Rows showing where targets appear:
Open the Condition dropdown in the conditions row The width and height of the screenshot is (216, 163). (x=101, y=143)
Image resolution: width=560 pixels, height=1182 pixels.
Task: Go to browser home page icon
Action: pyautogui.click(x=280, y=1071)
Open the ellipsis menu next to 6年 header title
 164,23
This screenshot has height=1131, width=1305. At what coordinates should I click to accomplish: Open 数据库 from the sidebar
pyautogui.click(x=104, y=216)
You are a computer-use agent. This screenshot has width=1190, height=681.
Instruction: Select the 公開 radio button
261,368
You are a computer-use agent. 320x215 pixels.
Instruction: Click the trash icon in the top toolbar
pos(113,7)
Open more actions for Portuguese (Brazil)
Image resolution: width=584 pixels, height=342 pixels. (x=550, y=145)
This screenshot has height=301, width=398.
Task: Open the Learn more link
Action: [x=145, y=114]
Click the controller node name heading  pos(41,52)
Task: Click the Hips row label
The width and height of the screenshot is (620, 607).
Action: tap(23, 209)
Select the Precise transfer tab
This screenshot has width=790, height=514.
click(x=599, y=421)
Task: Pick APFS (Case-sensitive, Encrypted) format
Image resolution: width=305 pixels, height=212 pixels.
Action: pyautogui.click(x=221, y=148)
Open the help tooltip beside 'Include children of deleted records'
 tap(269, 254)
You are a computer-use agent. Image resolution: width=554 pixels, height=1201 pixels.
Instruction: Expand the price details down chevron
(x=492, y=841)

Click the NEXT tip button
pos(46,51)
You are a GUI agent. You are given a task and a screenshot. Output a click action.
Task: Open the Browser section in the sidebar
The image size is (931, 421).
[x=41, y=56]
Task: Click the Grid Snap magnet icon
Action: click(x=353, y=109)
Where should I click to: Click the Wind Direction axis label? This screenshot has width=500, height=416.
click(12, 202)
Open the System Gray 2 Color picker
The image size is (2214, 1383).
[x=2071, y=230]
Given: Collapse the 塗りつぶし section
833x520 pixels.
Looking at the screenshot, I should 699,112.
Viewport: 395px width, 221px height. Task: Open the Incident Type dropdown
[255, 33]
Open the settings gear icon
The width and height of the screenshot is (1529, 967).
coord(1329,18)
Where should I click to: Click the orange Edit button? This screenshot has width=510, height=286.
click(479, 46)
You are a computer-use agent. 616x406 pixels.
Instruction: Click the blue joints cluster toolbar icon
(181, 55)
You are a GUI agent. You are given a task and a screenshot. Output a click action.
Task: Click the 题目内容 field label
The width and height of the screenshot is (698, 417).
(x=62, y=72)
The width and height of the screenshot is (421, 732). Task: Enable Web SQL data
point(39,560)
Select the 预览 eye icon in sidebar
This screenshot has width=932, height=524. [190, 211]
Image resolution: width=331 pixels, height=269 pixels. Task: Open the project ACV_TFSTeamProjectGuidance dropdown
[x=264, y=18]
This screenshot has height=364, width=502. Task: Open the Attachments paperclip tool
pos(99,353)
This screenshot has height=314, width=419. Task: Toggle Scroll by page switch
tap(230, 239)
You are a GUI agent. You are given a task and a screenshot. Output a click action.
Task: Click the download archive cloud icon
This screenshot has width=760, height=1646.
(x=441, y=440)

### What to do
Report every line in the listing above that contains the string "Instruction".

### Problem solution
Instruction: Select the 公開 radio button
Instruction: Click the trash icon in the top toolbar
Instruction: Expand the price details down chevron
Instruction: Click the blue joints cluster toolbar icon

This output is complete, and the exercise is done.